--- WORK TO DO ---
Render the records below, from the line containing "Locate an element on the screen. Image" to the line containing "coordinates (1444, 362)." (both included), as a JSON list of strings. Use one string per line, leave out blank lines, and include nothing outside that span.

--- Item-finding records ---
## Start
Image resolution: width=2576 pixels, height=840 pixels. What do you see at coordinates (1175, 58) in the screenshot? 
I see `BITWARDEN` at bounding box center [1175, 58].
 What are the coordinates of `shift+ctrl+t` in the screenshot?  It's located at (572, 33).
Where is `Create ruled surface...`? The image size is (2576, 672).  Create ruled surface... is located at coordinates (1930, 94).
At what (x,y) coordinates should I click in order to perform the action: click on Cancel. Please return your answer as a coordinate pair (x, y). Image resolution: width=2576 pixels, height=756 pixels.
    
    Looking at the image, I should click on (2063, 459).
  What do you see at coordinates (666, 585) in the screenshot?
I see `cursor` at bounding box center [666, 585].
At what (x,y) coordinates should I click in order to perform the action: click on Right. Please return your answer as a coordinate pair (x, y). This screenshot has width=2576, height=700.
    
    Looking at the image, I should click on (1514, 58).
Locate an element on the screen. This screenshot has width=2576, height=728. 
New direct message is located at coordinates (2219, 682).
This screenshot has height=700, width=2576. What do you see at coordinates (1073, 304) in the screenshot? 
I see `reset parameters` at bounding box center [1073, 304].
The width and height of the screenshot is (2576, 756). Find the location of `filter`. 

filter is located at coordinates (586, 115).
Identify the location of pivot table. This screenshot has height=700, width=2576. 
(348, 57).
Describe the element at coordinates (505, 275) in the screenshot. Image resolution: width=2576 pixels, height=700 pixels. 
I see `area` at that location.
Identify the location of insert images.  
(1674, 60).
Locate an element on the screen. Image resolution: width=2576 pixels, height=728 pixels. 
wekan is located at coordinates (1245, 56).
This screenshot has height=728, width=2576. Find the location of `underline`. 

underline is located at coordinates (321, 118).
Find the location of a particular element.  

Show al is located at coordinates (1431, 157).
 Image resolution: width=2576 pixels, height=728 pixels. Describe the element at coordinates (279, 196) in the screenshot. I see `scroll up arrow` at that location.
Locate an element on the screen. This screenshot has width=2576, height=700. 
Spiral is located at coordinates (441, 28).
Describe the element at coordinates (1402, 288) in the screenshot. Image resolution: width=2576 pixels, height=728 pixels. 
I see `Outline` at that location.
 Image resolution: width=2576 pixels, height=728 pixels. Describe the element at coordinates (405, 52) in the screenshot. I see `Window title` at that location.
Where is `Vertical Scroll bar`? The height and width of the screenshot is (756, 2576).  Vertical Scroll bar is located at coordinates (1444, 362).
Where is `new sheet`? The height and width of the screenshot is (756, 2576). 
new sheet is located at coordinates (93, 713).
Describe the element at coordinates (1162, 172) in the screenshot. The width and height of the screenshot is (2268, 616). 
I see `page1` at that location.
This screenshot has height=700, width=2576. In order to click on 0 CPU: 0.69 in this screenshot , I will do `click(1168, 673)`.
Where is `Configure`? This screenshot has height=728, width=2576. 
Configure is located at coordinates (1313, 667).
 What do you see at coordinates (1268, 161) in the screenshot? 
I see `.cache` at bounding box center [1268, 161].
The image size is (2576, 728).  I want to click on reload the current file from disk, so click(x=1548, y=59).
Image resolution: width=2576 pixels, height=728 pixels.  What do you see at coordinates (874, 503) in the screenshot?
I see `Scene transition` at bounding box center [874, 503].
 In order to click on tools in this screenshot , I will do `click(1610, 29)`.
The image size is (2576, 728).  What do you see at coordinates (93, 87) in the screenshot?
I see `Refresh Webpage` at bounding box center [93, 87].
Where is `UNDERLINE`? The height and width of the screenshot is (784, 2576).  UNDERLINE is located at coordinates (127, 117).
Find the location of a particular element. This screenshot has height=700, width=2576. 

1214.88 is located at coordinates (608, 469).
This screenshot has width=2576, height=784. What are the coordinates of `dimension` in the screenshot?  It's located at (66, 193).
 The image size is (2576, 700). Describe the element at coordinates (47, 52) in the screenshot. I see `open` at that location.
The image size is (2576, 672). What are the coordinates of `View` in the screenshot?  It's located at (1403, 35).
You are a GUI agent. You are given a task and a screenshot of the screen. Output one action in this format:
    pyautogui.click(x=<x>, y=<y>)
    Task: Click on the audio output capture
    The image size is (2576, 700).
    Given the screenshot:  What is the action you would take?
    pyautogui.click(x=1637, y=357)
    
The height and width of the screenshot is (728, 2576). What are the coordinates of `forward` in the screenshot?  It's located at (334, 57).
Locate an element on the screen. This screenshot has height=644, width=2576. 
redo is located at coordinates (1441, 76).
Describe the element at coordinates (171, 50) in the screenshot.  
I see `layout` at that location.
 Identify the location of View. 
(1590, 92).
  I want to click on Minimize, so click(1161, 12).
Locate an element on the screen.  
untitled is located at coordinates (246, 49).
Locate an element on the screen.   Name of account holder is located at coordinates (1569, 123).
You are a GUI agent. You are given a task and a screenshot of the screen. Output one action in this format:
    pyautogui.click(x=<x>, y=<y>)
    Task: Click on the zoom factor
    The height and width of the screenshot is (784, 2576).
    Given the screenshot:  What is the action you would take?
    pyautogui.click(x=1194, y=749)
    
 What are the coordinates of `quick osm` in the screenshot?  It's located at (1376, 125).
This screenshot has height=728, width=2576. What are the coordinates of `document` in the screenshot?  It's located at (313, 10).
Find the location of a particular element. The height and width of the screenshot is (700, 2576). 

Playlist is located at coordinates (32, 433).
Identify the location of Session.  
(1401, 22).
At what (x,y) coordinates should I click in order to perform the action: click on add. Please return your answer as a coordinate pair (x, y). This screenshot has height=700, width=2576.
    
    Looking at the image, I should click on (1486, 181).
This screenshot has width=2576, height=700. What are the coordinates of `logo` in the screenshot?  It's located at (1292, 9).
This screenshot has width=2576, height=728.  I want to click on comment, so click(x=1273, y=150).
## End
--- IN RESPONSE ---
[
  "Locate an element on the screen. Image resolution: width=2576 pixels, height=728 pixels. ",
  "wekan is located at coordinates (1245, 56).",
  "This screenshot has height=728, width=2576. Find the location of `underline`. ",
  "underline is located at coordinates (321, 118).",
  "Find the location of a particular element.  ",
  "Show al is located at coordinates (1431, 157).",
  " Image resolution: width=2576 pixels, height=728 pixels. Describe the element at coordinates (279, 196) in the screenshot. I see `scroll up arrow` at that location.",
  "Locate an element on the screen. This screenshot has width=2576, height=700. ",
  "Spiral is located at coordinates (441, 28).",
  "Describe the element at coordinates (1402, 288) in the screenshot. Image resolution: width=2576 pixels, height=728 pixels. ",
  "I see `Outline` at that location.",
  " Image resolution: width=2576 pixels, height=728 pixels. Describe the element at coordinates (405, 52) in the screenshot. I see `Window title` at that location.",
  "Where is `Vertical Scroll bar`? The height and width of the screenshot is (756, 2576).  Vertical Scroll bar is located at coordinates (1444, 362)."
]